Brought the kids to the actual Wedding, which is always great. Jack spent much of it Karate Chopping things and yelling "HI-YA". Grace was typically moved to near-tears to be in the presence of a Princess, which is evidently any woman in a wedding dress.

Stitches come out on Wednesday, then I can at least sit on the side of a pool. Oh, and also shower. Bathing(or filth-laying, as I like to call it) got old the first month, so it'll be nice to actually cleanse myself like an American again.

Friday, July 11, 2008

Picture time

Here are some of my favorite recent photos. I understand that pictures of my kids are only interesting to me, but I'm posting them anyways.

Here's what my wife and I have begun to call 'Classic Grace', as this is her go-to photo pose. Notice the quietly folded hands and the hurry up fake smile. I sometimes get the feeling that Grace knows more than she lets on. This is one of those time.

As we move on to Jack, you begin to notice the subtle differences between my 2 kids. Same event, nicely dressed. Yet, here' you see the wild hair combed Trump style, chubby cheeks reddened by the exertion of climbing into that chair, and genuine love of trouble making. That's my son. At least he seems happy.

Getting away from the special event photos, we progress to my kids in their more natural environment.

Grace likes Easter, and she's not afraid to show you how much. Make no mistake, arts and crafts are serious business.
And of course, here is Jack in the wild. This is what he looks like 85% of the time.
As jack gets older, I'm continually amazed by how completely different my kids are from each other. Neither is better than the other, just different. I'm still amazed that I have kids sometimes.

Tuesday, July 8, 2008

Things my daughter has said to me recently.

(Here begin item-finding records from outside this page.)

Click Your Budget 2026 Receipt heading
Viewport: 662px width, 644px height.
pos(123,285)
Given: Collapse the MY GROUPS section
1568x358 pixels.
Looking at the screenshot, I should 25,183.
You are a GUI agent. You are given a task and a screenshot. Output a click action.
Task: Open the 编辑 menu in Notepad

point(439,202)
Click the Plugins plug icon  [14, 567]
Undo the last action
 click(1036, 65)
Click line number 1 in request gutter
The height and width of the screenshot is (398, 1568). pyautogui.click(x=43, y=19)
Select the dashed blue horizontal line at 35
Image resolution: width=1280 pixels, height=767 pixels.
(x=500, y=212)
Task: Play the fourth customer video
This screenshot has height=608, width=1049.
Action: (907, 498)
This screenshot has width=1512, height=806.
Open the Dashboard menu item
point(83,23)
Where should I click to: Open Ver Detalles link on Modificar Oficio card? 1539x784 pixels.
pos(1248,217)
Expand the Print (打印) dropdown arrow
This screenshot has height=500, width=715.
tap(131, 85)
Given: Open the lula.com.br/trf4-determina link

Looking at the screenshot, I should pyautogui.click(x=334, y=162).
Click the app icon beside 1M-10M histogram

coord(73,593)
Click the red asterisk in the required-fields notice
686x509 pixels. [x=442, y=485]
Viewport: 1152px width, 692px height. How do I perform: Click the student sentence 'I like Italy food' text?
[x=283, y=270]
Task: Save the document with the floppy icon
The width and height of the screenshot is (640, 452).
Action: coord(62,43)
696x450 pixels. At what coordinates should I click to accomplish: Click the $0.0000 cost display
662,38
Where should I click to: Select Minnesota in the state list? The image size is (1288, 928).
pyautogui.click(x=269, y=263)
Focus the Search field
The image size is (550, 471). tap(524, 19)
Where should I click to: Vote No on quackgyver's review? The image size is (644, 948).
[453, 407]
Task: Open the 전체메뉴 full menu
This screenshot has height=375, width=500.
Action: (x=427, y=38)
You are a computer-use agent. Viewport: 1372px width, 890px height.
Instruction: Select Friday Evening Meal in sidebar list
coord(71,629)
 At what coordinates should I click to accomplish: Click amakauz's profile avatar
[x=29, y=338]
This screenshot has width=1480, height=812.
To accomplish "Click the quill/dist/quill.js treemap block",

Would you swim if you weren't a peg-leg?

The letter C is a magic number.

No one wants to see you without your shirt on.

Monday, July 7, 2008

Weekends are nice

Great weekend. Wedding in Cleveage on Friday. Small but awesome. Then managed to hit up the beautiful Lake Erie Islands for some much need recuperation time.

My crutch muscles are progressing nicely, so all in all, spirits are high, and so am I. At least metaphorically until this evening.

Current plans for the evening include meeting up with the softball team for beers. I haven't seen them since the incident, so that should be fun. In a make fun of the fat injured guy sort of way.

Today is a 'light in the tunnel' sort of day. My life and summer still suck, but I can see the end. 4 weeks til I walk again!

I'll need to get my wife something special for the abuse she's taking this summer. She deserves a trip to Aruba, but she may have to settle for a Spa Day.

Wednesday, July 2, 2008

Troy is not my favorite movie

So, some exiting new news on the Achilles front! Yesterday, I was the last in my family to succumb to the flu. Exciting days in my household. As I crutch my sorry ass to the bathroom and try not to puke on my cast. In the 2 weeks since I got hurt, I've had 2 truly low days. Yesterday was the worst.

But, I'm back today! Feeling a thousand times better and even crutched 4 blocks straight from the train to work. Feeling good if not a bit sweaty. The train conductor had to lower my fat ass down on their handi-lift, so that was a bit embarrassing, but all told, good day so far.

I really don't want this to be a whiny, self loathing blog. I've read enough of those over the past year or so. I'm shooting for triumph of the human spirit type of thing. Only with more painkillers.